The Debate About Sullivan's Future

In 2021, Justice Clarence Thomas wrote a concurrence in Berisha v. Lawson calling for the Supreme Court to reconsider Sullivan. Thomas argued that the actual malice standard has no basis in the text or original understanding of the First Amendment, that it was essentially invented by the Warren Court, and that it has resulted in powerful media organizations being effectively immune from accountability for false reporting.

Justice Neil Gorsuch subsequently echoed similar concerns. The debate is genuine: Sullivan was decided in a media environment where the primary concern was powerful state governments using defamation law to suppress civil rights reporting. In the current environment, the more pressing problem may be that the actual malice standard protects not scrappy advocacy journalism but billion-dollar media operations and algorithmically amplified disinformation networks.

Whether the Court should revisit Sullivan — and what standard should replace it — is one of the most significant open questions in First Amendment law. For present purposes, the key point is that Sullivan's actual malice standard represents a major obstacle to using civil defamation law as a tool against political disinformation.

## Tasks for this exercise
a – Print everything in the passage on Sullivan's future from "Whether the Court" down to "against political disinformation.".
b – Translate this sentence from the passage on Sullivan's future into Spanish: "Justice Neil Gorsuch subsequently echoed similar concerns."

## Raw data
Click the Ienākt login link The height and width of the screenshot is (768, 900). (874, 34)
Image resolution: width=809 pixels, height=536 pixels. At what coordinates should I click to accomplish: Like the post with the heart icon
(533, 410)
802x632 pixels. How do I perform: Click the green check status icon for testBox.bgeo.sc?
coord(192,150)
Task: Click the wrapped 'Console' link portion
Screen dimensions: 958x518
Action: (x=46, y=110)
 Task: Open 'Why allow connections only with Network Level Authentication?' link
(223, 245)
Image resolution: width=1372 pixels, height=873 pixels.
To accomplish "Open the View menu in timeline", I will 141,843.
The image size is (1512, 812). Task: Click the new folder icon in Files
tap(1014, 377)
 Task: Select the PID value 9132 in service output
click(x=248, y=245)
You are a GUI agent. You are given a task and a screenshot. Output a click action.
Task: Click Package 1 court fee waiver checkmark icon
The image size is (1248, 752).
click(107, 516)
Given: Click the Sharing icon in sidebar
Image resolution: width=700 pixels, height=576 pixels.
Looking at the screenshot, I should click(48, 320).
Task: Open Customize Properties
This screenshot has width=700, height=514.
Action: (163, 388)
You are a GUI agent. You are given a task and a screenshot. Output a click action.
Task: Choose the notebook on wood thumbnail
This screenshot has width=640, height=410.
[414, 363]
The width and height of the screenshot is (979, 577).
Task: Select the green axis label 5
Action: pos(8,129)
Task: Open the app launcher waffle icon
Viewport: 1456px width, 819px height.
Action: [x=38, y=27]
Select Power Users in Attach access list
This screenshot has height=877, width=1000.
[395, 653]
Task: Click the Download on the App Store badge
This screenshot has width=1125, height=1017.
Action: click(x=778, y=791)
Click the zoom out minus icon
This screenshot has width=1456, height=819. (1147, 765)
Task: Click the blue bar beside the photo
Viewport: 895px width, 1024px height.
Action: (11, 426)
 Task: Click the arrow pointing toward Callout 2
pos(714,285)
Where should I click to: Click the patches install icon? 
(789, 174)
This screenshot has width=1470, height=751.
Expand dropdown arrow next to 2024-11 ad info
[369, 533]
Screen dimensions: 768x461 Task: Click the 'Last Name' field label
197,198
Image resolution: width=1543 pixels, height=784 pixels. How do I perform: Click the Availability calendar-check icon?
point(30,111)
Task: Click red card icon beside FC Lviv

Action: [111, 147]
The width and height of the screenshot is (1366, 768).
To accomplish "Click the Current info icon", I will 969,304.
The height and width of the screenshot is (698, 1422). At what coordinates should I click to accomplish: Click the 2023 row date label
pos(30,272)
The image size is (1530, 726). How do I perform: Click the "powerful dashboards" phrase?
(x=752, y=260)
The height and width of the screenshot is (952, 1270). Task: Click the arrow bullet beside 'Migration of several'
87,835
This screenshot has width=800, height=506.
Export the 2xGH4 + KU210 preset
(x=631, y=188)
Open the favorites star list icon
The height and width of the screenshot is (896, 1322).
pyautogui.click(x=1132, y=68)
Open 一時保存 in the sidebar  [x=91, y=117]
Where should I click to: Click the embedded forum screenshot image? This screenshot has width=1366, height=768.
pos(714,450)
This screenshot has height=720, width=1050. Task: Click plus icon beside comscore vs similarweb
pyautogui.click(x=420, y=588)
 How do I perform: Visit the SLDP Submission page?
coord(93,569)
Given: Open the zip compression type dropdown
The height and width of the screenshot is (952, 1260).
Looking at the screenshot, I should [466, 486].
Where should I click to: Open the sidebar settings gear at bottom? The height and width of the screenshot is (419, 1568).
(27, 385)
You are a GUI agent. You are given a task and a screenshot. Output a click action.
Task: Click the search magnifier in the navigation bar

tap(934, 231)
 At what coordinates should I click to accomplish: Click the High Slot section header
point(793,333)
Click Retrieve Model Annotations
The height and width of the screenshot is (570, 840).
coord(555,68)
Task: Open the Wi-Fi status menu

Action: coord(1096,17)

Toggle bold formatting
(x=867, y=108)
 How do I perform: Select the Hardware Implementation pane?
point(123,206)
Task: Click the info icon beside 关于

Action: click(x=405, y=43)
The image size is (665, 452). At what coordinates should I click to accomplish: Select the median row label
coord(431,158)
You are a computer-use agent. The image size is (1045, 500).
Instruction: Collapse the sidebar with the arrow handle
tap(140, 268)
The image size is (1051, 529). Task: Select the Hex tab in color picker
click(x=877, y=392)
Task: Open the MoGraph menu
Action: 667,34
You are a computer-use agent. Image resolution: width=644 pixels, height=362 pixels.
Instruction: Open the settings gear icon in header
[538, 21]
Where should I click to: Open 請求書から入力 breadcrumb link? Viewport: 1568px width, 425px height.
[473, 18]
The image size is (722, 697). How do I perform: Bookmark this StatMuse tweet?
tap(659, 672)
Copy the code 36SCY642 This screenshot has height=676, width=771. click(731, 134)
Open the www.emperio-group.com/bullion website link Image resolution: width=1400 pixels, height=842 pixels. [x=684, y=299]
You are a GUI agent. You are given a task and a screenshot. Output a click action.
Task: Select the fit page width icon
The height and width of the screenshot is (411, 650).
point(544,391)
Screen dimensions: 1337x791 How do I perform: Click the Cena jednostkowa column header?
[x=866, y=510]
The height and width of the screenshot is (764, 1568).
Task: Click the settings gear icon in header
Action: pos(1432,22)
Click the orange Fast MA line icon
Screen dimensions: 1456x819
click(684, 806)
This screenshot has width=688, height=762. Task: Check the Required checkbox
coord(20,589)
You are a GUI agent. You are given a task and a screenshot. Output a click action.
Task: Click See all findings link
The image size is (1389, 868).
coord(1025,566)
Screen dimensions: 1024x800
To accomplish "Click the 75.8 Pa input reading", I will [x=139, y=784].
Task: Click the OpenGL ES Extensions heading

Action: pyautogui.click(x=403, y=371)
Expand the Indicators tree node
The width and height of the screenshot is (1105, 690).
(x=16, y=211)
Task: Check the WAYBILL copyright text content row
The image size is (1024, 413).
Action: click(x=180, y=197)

## Expected responses
a –
Whether the Court should revisit Sullivan — and what standard should replace it — is one of the most significant open questions in First Amendment law. For present purposes, the key point is that Sullivan's actual malice standard represents a major obstacle to using civil defamation law as a tool against political disinformation.

b – El juez Neil Gorsuch se hizo eco posteriormente de preocupaciones similares.